M. Desor a proposé de substituer le nom de terrain Danien à celui de calcaire pisolitique. Je trouve comme lui que rien n'est moins pisolitique que les 80 pieds d'épaisseur du calcaire de Vigny et de Falaise. Je pense aussi qu'il vaut mieux emprunter les noms des terrains à la géographie qu'aux caractères minéralogiques. Toutefois, comme ce n'est point en Danemark que ce terrain paraît présenter le plus de développement, que ce n'est point là que les relations avec les couches entre lesquelles il est compris paraissent les plus claires, je ne puis m'empêcher d'espérer une dénomination plus satisfaisante et de regarder comme provisoires celles qui ont été proposées jusqu'à ce jour.

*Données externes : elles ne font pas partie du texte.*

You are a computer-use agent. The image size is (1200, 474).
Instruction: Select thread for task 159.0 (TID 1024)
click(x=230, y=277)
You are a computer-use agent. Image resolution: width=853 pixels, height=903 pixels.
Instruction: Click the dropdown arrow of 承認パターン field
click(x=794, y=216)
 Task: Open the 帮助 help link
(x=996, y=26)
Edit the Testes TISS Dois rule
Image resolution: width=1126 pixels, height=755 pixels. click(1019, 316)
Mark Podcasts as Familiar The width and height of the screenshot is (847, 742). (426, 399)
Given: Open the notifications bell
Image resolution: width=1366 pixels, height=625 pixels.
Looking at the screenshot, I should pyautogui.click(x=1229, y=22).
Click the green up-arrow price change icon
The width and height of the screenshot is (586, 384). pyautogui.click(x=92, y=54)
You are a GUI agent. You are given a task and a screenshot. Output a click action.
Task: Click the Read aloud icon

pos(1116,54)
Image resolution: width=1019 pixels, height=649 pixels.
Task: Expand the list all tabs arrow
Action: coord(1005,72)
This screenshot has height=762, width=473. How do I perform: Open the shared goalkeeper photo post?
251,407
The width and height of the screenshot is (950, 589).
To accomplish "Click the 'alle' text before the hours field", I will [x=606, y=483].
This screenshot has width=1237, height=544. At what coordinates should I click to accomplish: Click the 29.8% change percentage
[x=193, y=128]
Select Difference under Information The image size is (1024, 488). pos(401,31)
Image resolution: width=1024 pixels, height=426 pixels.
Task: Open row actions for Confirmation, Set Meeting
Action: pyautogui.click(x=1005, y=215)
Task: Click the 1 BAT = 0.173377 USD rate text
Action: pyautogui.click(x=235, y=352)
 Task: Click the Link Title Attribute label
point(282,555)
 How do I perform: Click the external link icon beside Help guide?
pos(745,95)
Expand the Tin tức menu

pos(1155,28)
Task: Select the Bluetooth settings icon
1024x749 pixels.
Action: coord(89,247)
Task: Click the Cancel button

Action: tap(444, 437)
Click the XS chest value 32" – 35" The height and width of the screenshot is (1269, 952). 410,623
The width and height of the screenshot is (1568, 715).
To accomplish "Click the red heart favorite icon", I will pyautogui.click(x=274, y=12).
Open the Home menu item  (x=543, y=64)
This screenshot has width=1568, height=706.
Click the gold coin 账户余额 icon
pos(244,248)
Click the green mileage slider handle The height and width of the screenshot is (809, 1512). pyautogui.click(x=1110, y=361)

M. Constant Prévost, à la suite de cette lecture, rappelle que des dépôts analogues à ceux de Bordeaux, de Vigny et de Meudon, paraissent exister sur une plus grande échelle à la ceinture E. des terrains tertiaires parisiens, de Reims à Montereau (Mont-Aimé, plateau de la Madelaine, etc.). Il demande si M. Hébert a constaté l'identité de ces dépôts avec ceux qu'il a décrits; il fait observer, en thèse générale, qu'il y aurait des inconvénients à se hâter de donner un nom spécial à un terrain encore peu connu, et qui pourrait n'être qu'un membre des terrains supérieurs ou inférieurs.

Au sujet du travail de M. Hébert et par suite de la discussion, qui n'a fait que soulever de nouvelles incertitudes relativement au terrain pisolitique des environs de Paris, M. Rozet s'élève fortement contre l'abus que l'on a fait dans ces derniers temps des caractères empruntés aux fossiles pour la détermination de l'âge des terrains. Les fossiles n'ont qu'une valeur tout-à-fait secondaire; en général, il faut se méfier beaucoup des détermi

(1) Depuis que cette communication a été faite, j'ai vu chez M. Duval, pharmacien, barrière d'Italie; des échantillons recueillis par lui au Mont-Aimé près Sézanne. Ces échantillons appartiennent évidemment au calcaire pisolitique; ils renferment les mèmes fossiles qu'à Vigny et à Falaise; ils ont aussi la même structure concrétionnée.